Collected data entries
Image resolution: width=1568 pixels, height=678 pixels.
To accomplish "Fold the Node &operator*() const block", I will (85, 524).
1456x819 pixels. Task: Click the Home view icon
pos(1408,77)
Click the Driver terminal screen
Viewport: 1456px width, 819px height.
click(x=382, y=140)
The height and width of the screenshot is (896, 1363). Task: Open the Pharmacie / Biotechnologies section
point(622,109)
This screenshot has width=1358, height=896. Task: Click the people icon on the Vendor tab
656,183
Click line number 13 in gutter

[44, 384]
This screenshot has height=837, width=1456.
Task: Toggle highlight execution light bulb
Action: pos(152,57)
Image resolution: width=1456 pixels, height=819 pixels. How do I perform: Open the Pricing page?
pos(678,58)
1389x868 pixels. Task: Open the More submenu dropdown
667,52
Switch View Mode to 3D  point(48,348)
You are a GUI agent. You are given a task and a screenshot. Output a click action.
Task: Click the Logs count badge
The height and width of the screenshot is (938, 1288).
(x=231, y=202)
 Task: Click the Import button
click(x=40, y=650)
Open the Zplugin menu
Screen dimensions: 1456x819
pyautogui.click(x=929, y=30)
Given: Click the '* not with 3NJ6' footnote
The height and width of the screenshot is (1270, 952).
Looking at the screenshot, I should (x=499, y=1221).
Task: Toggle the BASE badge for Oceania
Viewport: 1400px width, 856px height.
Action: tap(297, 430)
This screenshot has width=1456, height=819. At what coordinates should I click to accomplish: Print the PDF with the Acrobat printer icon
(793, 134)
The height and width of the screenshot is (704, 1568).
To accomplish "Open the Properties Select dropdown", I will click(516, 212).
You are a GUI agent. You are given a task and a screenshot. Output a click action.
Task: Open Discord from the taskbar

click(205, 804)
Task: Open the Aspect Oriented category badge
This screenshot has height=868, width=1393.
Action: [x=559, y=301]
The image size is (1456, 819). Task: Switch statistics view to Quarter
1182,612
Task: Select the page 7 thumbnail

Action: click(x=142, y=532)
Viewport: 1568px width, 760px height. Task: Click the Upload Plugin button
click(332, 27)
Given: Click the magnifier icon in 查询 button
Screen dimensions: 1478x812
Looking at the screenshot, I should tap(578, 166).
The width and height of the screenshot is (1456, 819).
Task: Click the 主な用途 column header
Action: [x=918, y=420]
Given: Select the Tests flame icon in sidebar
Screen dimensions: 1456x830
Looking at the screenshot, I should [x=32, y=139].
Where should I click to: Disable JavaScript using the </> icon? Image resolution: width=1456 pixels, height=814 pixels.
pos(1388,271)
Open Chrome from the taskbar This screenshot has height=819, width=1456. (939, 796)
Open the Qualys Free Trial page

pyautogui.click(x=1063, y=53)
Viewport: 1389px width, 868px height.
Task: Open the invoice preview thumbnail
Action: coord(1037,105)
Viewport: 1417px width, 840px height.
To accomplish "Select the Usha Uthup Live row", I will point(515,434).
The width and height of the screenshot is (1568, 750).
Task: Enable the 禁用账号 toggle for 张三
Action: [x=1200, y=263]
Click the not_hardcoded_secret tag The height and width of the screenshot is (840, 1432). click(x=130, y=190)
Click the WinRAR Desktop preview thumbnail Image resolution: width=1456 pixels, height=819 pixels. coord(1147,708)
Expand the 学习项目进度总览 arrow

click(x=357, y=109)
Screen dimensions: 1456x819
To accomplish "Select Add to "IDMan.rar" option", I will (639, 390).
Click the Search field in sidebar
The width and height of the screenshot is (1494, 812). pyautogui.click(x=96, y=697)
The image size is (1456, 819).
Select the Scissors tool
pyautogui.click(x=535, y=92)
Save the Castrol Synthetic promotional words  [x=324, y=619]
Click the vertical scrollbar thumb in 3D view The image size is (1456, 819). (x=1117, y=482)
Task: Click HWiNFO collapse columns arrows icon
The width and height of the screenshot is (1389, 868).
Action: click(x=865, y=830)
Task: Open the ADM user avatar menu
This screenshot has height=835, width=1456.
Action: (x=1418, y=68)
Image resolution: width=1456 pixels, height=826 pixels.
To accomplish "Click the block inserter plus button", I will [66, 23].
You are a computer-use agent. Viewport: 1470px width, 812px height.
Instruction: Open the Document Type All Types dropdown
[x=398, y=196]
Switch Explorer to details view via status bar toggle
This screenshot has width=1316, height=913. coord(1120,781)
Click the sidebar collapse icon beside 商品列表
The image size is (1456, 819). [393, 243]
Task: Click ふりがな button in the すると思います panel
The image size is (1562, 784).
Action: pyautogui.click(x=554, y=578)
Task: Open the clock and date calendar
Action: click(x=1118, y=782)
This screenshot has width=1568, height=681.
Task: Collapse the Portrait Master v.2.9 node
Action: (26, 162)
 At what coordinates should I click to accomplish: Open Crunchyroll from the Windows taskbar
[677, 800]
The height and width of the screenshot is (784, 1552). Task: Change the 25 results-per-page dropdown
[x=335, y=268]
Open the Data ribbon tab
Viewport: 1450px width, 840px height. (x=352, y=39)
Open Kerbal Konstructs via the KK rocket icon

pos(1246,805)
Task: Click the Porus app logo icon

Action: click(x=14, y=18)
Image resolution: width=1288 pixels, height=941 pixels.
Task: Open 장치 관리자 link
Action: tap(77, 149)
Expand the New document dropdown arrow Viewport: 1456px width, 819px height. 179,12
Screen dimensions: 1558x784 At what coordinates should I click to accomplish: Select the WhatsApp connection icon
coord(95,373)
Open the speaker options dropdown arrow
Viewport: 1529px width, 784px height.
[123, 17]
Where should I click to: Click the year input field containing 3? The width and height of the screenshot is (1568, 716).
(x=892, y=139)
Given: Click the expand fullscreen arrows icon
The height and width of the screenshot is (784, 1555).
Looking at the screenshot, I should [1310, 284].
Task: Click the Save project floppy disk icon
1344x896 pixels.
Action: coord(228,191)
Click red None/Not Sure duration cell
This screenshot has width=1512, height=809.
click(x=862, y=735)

* _Assignment_:
Among the lines above, which hold the word "arrows"? Report each one.

* _Exercise response_:
Task: Click HWiNFO collapse columns arrows icon
Given: Click the expand fullscreen arrows icon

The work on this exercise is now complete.